▶ **To do**
What is needed is an exact copy of the lines from the one containing "Click the Nhập từ Excel button" through the last line of the records, with no pictures.
+++ Extracted entries
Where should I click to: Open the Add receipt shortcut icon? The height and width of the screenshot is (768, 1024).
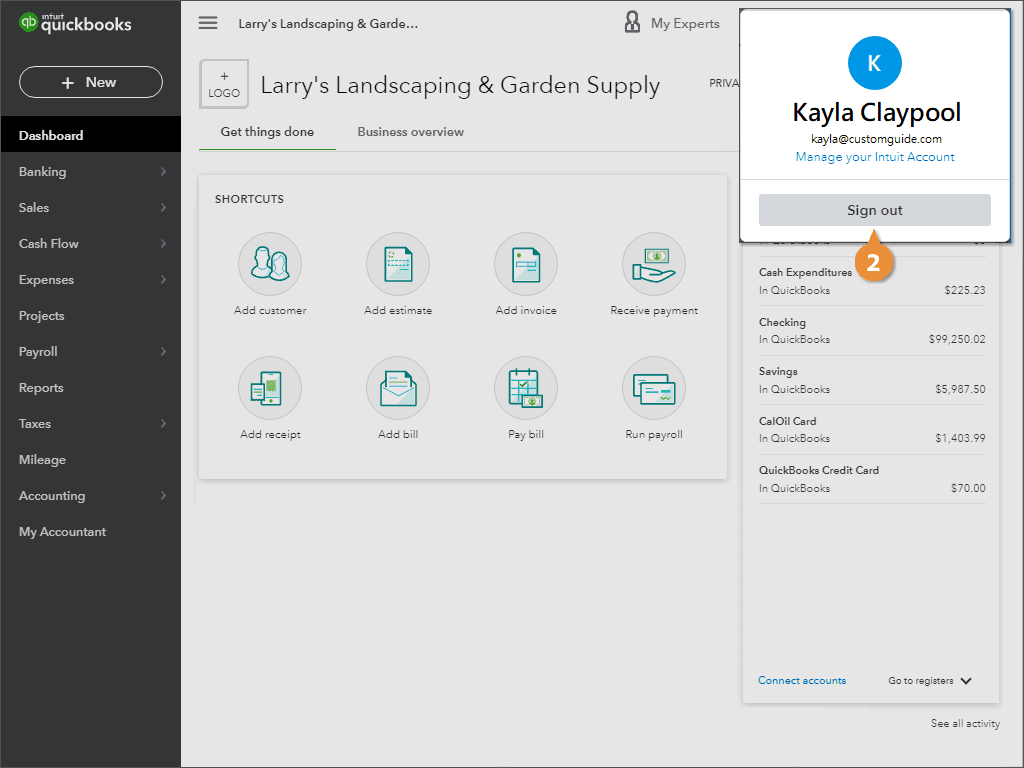(x=270, y=389)
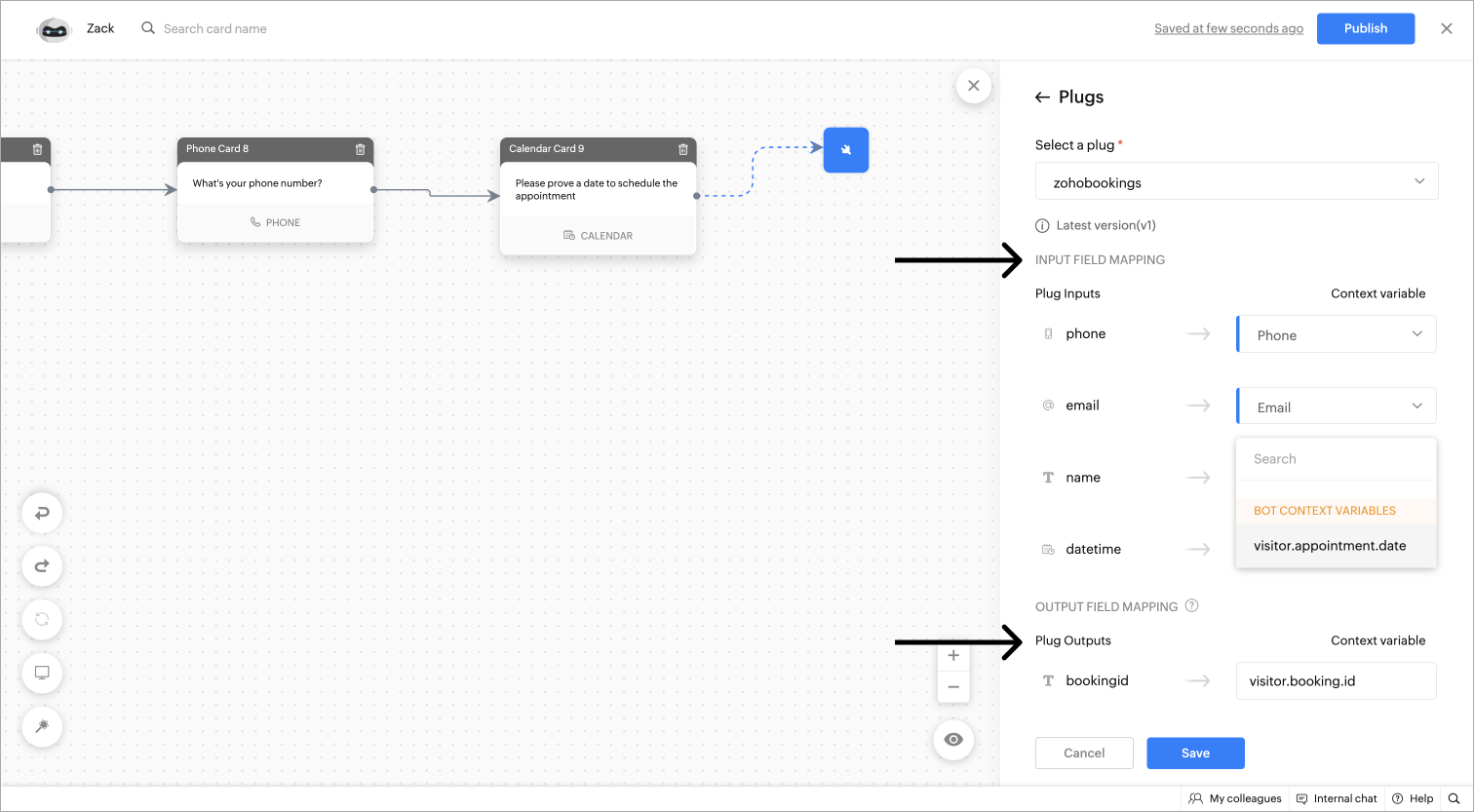Click the bookingid output variable field
Viewport: 1474px width, 812px height.
tap(1336, 681)
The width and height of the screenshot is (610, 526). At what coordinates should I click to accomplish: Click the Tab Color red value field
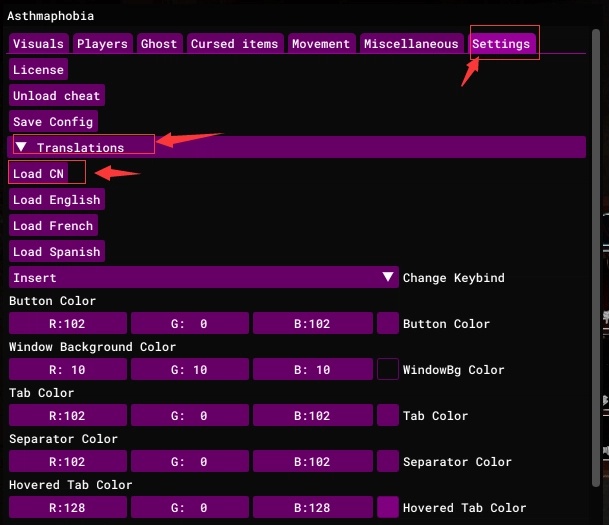[68, 416]
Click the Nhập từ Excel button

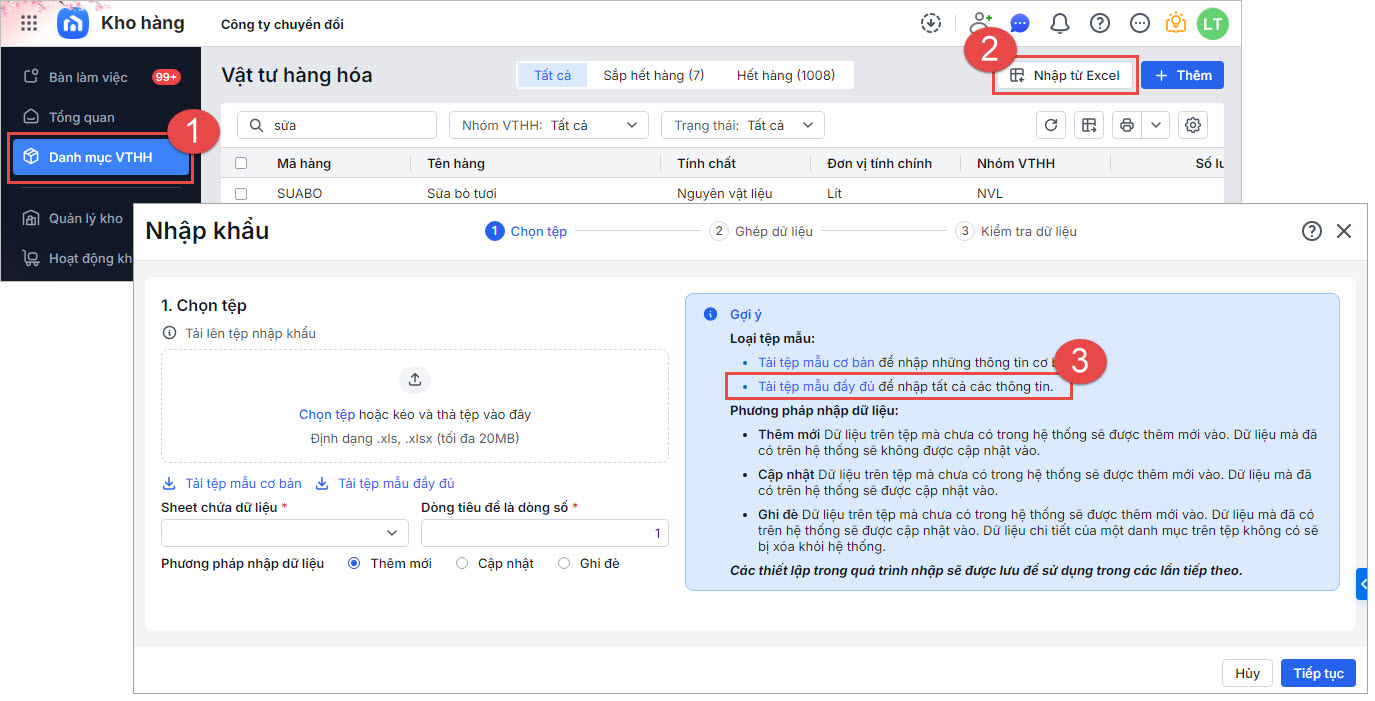(x=1065, y=75)
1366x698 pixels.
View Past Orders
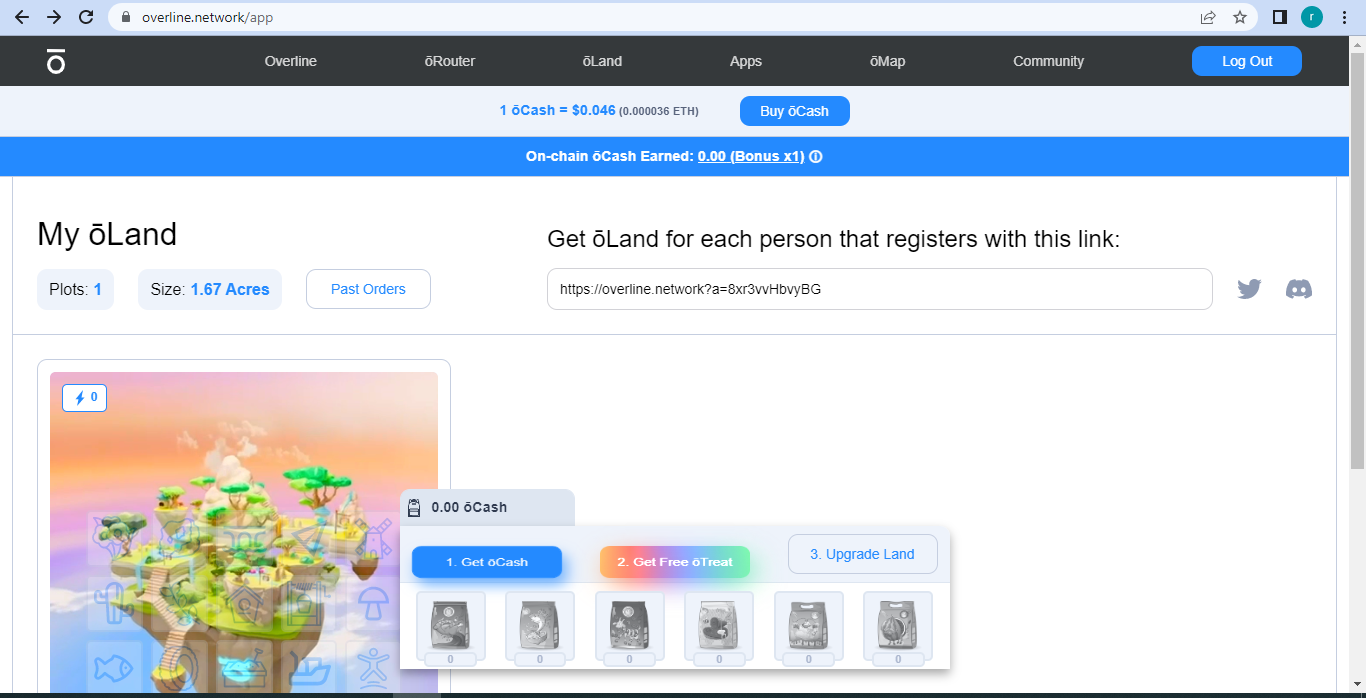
++++++
▶ **Solution to this problem**
Click the Nhập từ Excel button

(x=1065, y=75)
1366x698 pixels.
View Past Orders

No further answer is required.